I’ve never been to a foreign country, but the idea of being a foreigner myself is probably the most alluring prospect. It will be nice to live for a while in a world that does not really expect me to understand it.
I joined the Church largely through books. I didn’t like most of the Mormons I knew, and they didn’t seem to like me. It was always puzzling to me that we could agree perfectly on these odd, specific, unpopular doctrines that absolutely nobody else seemed to find persuasive, while connecting on seemingly no other grounds whatsoever, and in fact finding each other vaguely offensive.

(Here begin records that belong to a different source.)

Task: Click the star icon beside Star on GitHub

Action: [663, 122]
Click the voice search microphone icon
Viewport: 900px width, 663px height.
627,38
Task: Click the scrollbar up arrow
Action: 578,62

The temptation was (and is) to believe that those Mormons were not really sincere; they were the blinkered, flabby heirs of a tradition that they did not appreciate or even really understand. Like the Eloi in The Time Machine, their forbears built this magnificent edifice of ideas, which they use as casually and incuriously as one uses a microwave oven.
So I came here looking for my “tribe”. If I could find it anywhere, it would be here (and conversely, if I couldn’t find it here…)
Of course, I discovered that feeling alienated at BYU is actually one of the more authentic, nigh-universal rites of passage for LDS young people. Paradoxically, it’s the expectation of belonging that makes it so lonely–if even the Mormons don’t get you, you must be a real weirdo.
That’s why it will be so enjoyable to live in a foreign country. They won’t make sense to me, and I won’t make sense to them, and there will be no existential loneliness about it. In all these cultural training meetings they keep talking about the horrors of culture shock, but to me it just sounds like Provo.